▼▼▼
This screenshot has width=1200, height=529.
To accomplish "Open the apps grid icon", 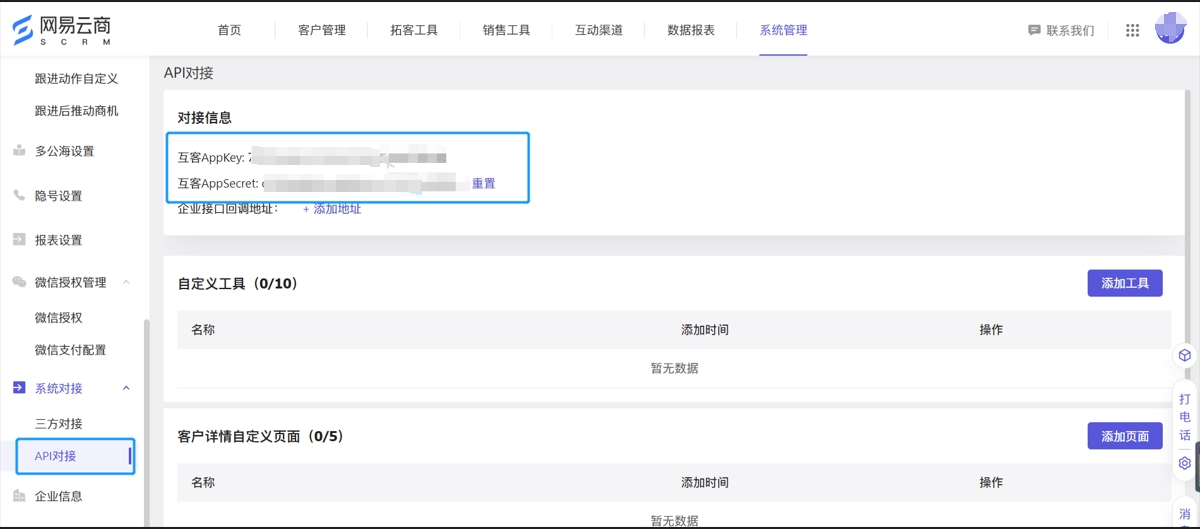I will (x=1132, y=31).
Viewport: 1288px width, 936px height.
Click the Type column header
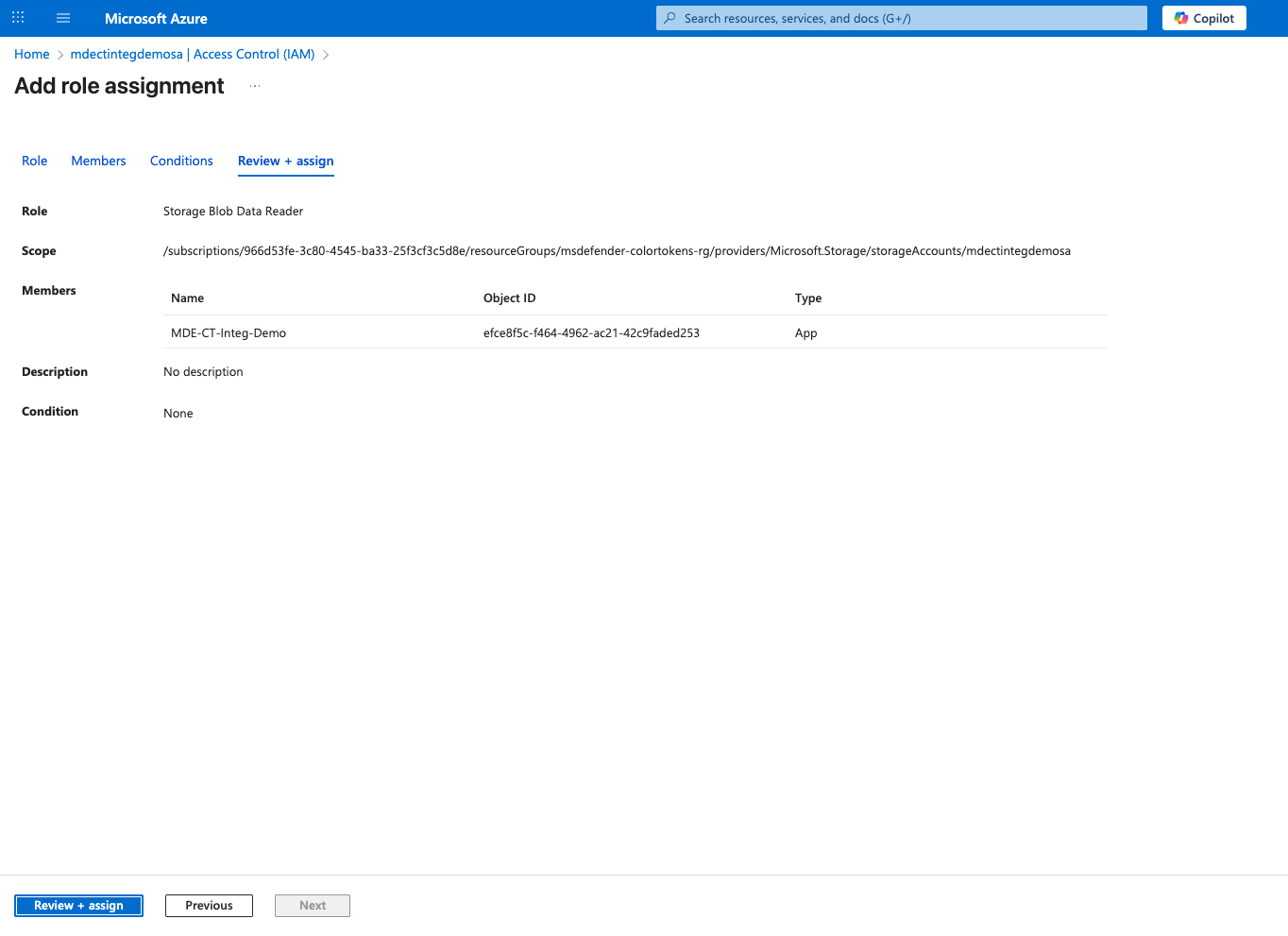[807, 298]
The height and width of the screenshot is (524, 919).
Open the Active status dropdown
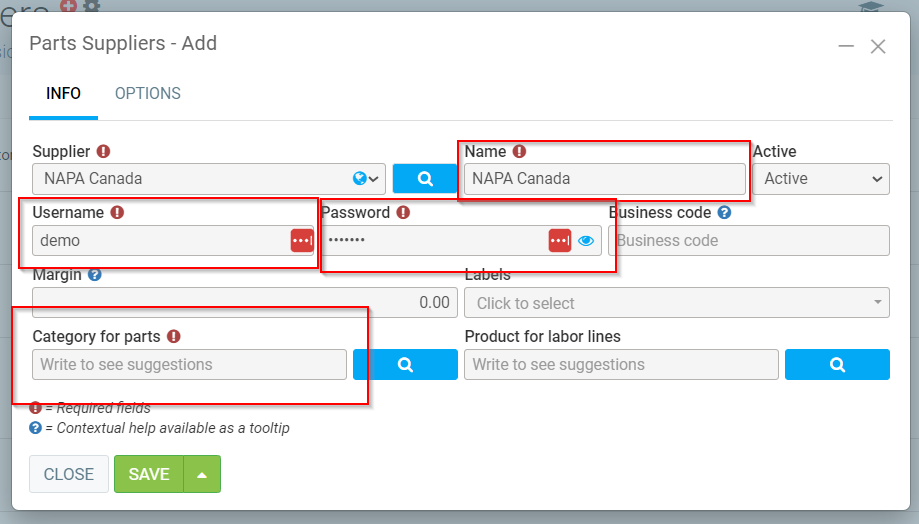pyautogui.click(x=821, y=179)

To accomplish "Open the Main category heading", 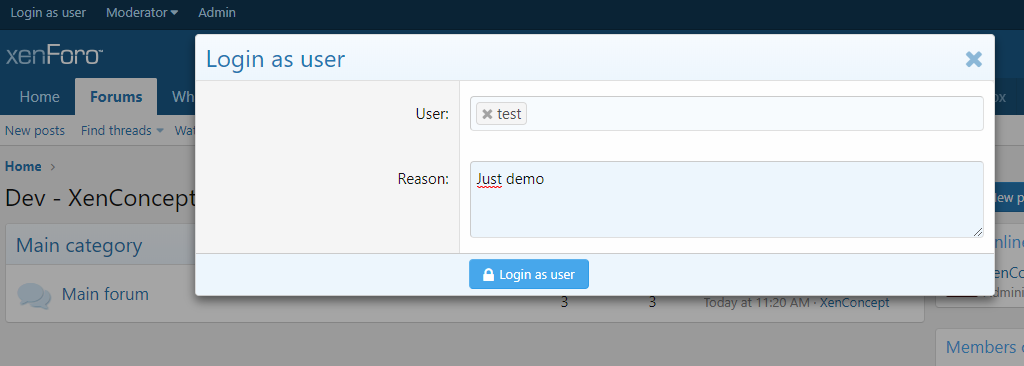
▲▲▲
Identify the lines of the entries containing the string "width". Copy each such line.

**Answer box**
This screenshot has width=1200, height=529.
Viewport: 1288px width, 936px height.
The height and width of the screenshot is (524, 919).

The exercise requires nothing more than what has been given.